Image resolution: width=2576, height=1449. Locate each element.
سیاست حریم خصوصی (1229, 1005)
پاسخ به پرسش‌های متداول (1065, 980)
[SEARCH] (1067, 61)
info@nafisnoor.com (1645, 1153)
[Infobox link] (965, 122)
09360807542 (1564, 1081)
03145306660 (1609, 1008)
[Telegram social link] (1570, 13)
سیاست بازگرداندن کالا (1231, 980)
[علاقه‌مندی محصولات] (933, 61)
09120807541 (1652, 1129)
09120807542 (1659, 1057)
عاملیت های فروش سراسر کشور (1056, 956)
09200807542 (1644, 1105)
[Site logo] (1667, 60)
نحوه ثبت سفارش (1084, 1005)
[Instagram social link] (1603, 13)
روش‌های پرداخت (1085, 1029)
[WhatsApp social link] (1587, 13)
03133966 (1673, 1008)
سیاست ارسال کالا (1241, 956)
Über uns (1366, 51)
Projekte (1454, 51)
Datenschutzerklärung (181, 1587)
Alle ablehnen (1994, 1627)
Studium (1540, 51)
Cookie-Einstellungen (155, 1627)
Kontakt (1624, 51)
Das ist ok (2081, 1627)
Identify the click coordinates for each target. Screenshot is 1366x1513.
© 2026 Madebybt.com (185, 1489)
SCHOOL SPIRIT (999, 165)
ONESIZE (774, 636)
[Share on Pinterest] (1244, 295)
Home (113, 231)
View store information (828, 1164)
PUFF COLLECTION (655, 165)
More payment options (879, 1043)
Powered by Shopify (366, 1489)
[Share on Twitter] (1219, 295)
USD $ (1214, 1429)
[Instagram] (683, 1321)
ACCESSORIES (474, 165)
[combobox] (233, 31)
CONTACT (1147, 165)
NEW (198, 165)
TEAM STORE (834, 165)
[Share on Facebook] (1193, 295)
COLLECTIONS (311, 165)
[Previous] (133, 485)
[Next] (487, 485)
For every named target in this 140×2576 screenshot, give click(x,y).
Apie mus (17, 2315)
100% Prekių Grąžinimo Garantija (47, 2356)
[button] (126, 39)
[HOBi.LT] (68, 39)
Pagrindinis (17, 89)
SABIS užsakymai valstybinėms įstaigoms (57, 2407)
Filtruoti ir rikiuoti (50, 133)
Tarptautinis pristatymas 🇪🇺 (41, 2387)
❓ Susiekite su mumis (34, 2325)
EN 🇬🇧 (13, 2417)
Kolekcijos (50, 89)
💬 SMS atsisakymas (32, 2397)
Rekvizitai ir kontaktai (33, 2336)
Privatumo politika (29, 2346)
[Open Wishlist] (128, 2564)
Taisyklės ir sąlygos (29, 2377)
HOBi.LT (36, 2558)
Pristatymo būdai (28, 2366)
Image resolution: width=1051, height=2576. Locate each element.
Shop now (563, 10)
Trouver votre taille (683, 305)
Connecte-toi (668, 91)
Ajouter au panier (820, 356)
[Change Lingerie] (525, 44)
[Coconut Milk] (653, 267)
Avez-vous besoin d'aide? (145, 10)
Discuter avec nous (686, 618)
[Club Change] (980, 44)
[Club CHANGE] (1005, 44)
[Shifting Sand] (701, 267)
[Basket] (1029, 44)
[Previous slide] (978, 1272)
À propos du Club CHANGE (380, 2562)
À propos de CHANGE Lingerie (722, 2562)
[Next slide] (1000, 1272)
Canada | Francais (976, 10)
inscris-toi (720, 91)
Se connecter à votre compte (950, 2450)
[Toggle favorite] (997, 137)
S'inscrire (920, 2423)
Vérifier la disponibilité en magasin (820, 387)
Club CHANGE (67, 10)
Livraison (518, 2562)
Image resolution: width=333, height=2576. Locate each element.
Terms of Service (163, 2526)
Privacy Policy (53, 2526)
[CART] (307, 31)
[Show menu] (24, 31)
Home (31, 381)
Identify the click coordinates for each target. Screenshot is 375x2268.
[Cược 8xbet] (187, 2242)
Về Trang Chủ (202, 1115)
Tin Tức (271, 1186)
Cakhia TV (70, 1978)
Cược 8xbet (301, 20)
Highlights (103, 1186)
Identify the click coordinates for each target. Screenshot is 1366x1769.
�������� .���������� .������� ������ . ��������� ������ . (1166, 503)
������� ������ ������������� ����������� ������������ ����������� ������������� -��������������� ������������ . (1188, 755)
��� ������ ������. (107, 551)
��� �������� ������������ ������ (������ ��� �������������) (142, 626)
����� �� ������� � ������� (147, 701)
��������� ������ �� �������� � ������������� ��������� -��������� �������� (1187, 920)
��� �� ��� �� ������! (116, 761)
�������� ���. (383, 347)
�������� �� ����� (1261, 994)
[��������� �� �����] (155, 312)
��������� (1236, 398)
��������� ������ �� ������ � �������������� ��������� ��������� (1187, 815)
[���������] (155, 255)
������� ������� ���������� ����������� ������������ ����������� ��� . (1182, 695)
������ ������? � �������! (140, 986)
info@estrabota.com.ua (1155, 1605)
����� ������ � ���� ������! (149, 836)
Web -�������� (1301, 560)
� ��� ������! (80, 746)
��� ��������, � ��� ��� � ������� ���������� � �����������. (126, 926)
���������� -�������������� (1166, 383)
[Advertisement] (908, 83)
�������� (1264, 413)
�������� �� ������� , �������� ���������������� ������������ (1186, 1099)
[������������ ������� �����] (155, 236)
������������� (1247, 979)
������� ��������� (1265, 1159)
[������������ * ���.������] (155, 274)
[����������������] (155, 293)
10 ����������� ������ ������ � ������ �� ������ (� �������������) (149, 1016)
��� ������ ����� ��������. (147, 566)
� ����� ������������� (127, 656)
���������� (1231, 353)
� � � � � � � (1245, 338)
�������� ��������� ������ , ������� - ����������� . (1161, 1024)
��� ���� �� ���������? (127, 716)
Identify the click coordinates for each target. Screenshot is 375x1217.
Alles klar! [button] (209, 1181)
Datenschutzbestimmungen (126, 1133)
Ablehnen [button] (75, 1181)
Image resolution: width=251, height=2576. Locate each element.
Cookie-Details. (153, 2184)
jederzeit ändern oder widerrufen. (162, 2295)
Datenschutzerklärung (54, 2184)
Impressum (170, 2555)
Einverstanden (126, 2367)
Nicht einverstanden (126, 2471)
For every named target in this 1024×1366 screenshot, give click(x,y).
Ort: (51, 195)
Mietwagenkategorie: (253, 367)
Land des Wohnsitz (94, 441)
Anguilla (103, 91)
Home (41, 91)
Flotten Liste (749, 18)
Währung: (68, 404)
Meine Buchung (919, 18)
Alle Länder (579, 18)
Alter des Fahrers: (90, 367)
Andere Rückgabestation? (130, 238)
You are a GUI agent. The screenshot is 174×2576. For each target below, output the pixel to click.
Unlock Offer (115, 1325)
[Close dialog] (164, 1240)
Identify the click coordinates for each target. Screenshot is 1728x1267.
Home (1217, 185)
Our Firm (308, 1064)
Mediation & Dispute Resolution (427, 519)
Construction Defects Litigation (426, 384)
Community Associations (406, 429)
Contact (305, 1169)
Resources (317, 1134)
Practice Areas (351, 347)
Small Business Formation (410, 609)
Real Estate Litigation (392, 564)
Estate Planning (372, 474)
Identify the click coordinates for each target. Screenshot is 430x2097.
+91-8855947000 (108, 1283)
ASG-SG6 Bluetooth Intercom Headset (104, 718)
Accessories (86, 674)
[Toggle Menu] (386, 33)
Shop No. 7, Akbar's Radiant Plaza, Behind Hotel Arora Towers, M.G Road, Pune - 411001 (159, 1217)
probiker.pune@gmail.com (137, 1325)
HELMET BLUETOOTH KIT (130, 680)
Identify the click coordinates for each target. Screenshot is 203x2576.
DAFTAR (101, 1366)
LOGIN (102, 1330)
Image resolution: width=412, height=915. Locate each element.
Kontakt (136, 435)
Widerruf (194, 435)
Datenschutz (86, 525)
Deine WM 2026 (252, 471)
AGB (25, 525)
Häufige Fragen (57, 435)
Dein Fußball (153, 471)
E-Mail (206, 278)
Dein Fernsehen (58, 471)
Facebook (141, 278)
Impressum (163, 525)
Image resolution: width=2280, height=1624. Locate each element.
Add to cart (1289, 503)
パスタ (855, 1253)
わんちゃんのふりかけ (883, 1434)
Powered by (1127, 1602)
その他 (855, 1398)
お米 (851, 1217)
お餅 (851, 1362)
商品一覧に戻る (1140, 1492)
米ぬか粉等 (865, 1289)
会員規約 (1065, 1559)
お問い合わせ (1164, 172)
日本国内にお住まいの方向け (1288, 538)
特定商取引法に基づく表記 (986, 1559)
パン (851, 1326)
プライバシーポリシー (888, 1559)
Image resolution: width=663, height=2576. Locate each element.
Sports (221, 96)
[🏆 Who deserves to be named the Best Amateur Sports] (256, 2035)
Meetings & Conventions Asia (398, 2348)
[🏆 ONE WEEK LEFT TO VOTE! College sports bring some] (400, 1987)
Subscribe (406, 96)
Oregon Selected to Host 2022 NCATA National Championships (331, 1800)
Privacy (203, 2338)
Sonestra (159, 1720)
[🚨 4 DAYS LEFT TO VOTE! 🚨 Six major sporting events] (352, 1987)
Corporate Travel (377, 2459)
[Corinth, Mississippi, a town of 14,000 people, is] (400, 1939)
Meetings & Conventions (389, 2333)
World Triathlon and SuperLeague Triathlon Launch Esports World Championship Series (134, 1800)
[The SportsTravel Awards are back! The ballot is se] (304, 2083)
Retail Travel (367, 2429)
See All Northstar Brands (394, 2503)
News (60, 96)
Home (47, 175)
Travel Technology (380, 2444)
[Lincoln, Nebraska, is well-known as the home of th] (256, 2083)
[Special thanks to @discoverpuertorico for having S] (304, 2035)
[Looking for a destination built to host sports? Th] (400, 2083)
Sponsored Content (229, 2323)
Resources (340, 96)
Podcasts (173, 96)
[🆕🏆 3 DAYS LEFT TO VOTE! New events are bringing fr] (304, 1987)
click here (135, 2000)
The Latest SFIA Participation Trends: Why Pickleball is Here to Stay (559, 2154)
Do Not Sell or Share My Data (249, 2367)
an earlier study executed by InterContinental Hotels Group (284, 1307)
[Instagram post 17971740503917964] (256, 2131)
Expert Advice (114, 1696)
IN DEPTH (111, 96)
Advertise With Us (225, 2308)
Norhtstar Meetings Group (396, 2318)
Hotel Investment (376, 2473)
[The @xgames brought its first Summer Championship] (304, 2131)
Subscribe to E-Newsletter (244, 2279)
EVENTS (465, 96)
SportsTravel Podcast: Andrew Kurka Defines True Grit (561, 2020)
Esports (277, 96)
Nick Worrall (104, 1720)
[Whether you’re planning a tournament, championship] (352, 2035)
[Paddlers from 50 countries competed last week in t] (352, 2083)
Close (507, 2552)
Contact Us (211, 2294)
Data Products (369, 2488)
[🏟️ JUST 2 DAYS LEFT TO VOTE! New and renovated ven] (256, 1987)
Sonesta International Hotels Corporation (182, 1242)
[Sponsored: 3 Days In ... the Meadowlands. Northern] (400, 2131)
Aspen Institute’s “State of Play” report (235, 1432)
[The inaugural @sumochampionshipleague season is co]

TASK PROMPT
Copy out, word for word, the part of the entries above that begins at the line with "See All Northstar Brands (394, 2503)" and ends at the line with "EVENTS (465, 96)", including both.

ANSWER SPACE
See All Northstar Brands (394, 2503)
News (60, 96)
Home (47, 175)
Travel Technology (380, 2444)
[Lincoln, Nebraska, is well-known as the home of th] (256, 2083)
[Special thanks to @discoverpuertorico for having S] (304, 2035)
[Looking for a destination built to host sports? Th] (400, 2083)
Sponsored Content (229, 2323)
Resources (340, 96)
Podcasts (173, 96)
[🆕🏆 3 DAYS LEFT TO VOTE! New events are bringing fr] (304, 1987)
click here (135, 2000)
The Latest SFIA Participation Trends: Why Pickleball is Here to Stay (559, 2154)
Do Not Sell or Share My Data (249, 2367)
an earlier study executed by InterContinental Hotels Group (284, 1307)
[Instagram post 17971740503917964] (256, 2131)
Expert Advice (114, 1696)
IN DEPTH (111, 96)
Advertise With Us (225, 2308)
Norhtstar Meetings Group (396, 2318)
Hotel Investment (376, 2473)
[The @xgames brought its first Summer Championship] (304, 2131)
Subscribe to E-Newsletter (244, 2279)
EVENTS (465, 96)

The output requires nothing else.